# A triangle has sides A, B, and C. The angle between sides A and B is (pi)/2 and the angle between sides B and C is pi/12. If side B has a length of 4, what is the area of the triangle?

Jan 4, 2018

$8 \tan \left(\frac{\pi}{12}\right) = 16 - 8 \sqrt{3} \approx 2.146$

#### Explanation:

From the given we know that:

Angle C has measure $\frac{\pi}{2}$ (so we have a right triangle).
Angle A has measure $\frac{\pi}{12}$.

We know that side b has length 4.

It's helpful to draw a right triangle with hypotenuse c, right angle C, and the rest of the given information filled in.

Since side b is adjacent to angle A we can use tangent to find side a.

$\tan \left(A\right) = \frac{a}{b}$

$\tan \left(\frac{\pi}{12}\right) = \frac{a}{4} \setminus \rightarrow a = 4 \tan \left(\frac{\pi}{12}\right)$.
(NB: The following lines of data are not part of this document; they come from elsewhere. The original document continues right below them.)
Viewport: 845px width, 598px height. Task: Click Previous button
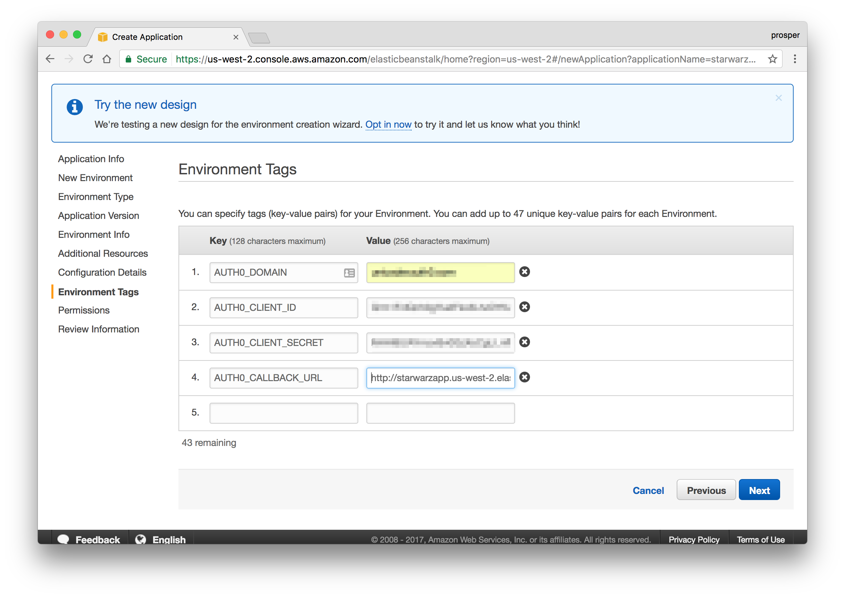click(706, 490)
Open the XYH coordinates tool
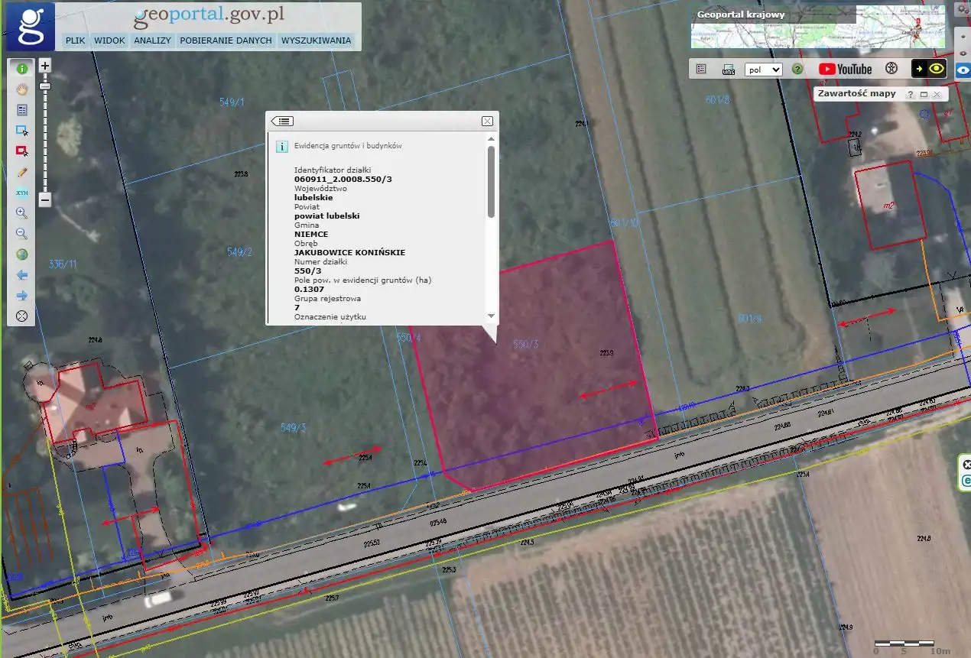 (22, 193)
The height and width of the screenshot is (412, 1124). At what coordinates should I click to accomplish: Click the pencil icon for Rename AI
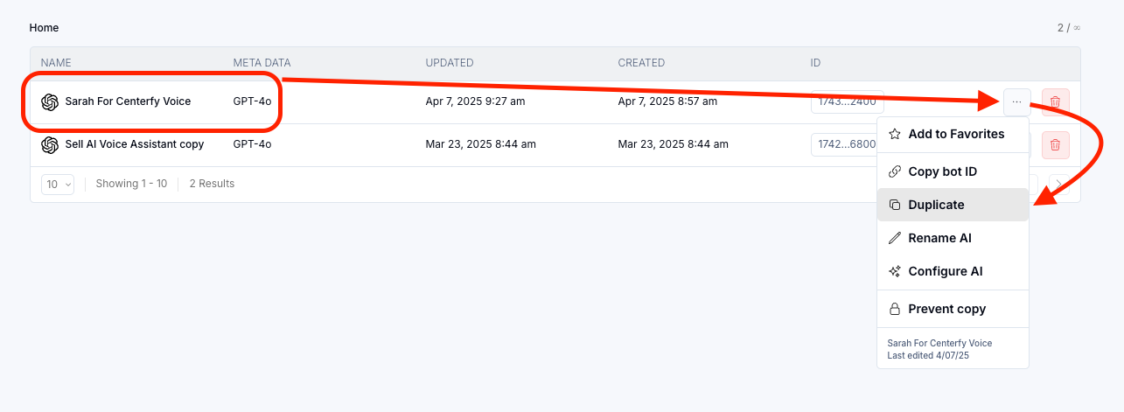(895, 238)
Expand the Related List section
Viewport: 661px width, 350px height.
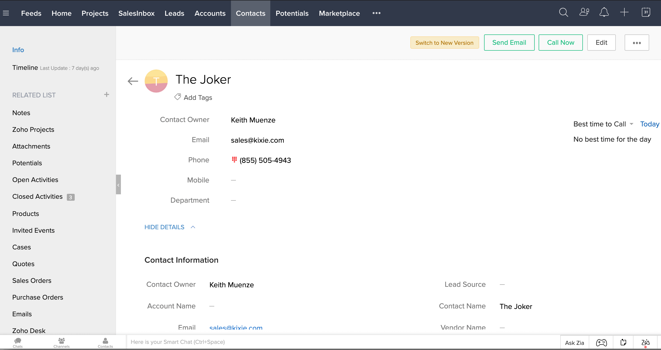[x=106, y=94]
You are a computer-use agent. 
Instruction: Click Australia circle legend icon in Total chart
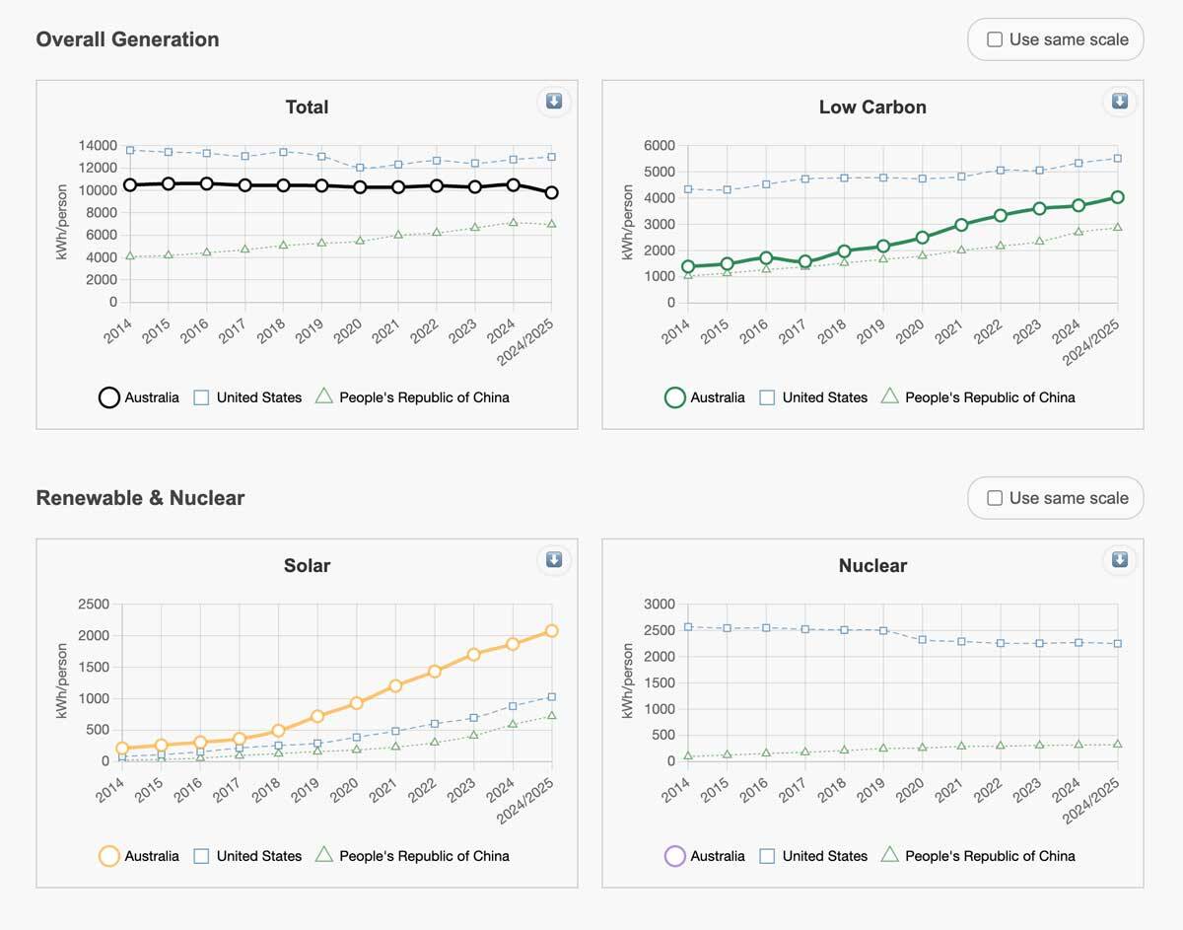pyautogui.click(x=109, y=397)
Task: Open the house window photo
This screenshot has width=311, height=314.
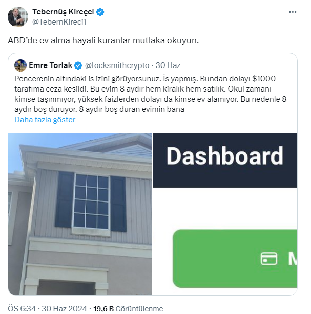Action: (80, 214)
Since $a$ and $b$ are the legs of the right triangle the area of the triangle is $\frac{1}{2} a \cdot b$ so the area is $\frac{1}{2} \cdot \left(4 \tan \left(\frac{\pi}{12}\right) \cdot 4\right) = 8 \tan \left(\frac{\pi}{12}\right) = 16 - 8 \sqrt{3} \approx 2.146$.

I used a calculator for the to numerical values.